[Start of SOURCE EXCERPT]

Dr. John Schouten
Canada Research Chair (Tier 1) in Social Enterprise
The highlights of my Canada Research Chair (CRC) activities in 2022 began with the bestowal of the President’s Award for Public Engagement Partnerships on Fishing for Success, a social enterprise in Petty Harbour that is my partner in a SSHRC Partnership Development Grant (PDG). It was one of many awards this groundbreaking enterprise has received during the past months.
Also related to Fishing for Success, the article, Social Enterprise as a Broker of Identity Resources, was published in Sustainability with my co-author and PDG collaborator Beth DuFault. The article is significant in that it introduces and applies a new multi-level theory of identity based on assemblage theory as developed by Manuel DeLanda. No other theory accounts equally for identity at the levels of individuals, organizations, communities and cultures, and for the complex interactions among them.
On the sustainability front, I co-published the French-language textbook, Marketing (Plus) Durable first edition (roughly translated as “toward more sustainable marketing”) with lead author Pierre Volle, former president of the French Marketing Association (publisher: De Boeck Superieur, Brussels, Belgium).
The book updates material from my earlier book, Sustainable Marketing, with more international examples, a focus on value creation and a framework using the United Nations’ Sustainable Development Goals.

[End of SOURCE EXCERPT]
[Start of RECORD EXCERPTS]

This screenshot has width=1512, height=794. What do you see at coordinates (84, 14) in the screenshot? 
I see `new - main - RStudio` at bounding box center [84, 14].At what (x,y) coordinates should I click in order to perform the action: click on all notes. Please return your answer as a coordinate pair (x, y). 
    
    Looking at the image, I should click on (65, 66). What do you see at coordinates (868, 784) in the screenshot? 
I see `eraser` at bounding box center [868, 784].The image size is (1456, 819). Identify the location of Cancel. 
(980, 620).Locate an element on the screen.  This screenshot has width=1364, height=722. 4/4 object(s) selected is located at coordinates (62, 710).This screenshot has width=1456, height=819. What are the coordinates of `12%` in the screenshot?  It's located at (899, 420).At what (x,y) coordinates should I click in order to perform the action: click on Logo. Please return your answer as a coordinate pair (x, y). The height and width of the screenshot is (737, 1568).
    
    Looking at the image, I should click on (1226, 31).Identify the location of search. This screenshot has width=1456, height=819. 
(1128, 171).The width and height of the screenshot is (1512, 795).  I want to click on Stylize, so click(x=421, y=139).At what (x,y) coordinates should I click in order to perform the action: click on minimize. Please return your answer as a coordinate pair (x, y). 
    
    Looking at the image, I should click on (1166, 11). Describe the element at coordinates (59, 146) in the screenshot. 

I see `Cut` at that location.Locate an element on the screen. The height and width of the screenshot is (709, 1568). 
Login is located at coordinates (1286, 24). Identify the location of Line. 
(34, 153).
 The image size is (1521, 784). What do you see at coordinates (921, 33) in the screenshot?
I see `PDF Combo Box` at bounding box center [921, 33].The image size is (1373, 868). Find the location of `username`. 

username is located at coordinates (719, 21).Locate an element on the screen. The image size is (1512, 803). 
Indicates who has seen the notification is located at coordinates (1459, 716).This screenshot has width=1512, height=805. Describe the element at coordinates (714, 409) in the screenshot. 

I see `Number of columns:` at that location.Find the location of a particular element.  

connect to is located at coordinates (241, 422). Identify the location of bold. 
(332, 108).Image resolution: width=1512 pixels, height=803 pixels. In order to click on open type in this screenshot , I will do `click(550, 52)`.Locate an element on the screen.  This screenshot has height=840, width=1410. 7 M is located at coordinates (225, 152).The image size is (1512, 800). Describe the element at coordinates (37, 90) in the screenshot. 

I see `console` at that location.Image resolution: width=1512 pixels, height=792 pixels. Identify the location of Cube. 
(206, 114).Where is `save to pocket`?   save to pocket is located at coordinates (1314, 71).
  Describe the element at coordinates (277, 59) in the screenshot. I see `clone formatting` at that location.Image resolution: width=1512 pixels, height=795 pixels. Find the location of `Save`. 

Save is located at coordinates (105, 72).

[End of RECORD EXCERPTS]

PROBLEMS TO SOLVE:
a. Answer these questions from the Canada Research Chair report:
(i) Which award was given to Fishing for Success?
(ii) In which publication did the article Social Enterprise as a Broker of Identity Resources appear?
(iii) Who is the lead author of Marketing (Plus) Durable?
b. Reproduce the part of the Canada Research Chair report that opens with the words "Also related to" and closes with "Superieur, Brussels, Belgium).".

EXPECTED OUTPUTS:
a.
(i) The President's Award for Public Engagement Partnerships
(ii) Sustainability
(iii) Pierre Volle

b.
Also related to Fishing for Success, the article, Social Enterprise as a Broker of Identity Resources, was published in Sustainability with my co-author and PDG collaborator Beth DuFault. The article is significant in that it introduces and applies a new multi-level theory of identity based on assemblage theory as developed by Manuel DeLanda. No other theory accounts equally for identity at the levels of individuals, organizations, communities and cultures, and for the complex interactions among them.
On the sustainability front, I co-published the French-language textbook, Marketing (Plus) Durable first edition (roughly translated as “toward more sustainable marketing”) with lead author Pierre Volle, former president of the French Marketing Association (publisher: De Boeck Superieur, Brussels, Belgium).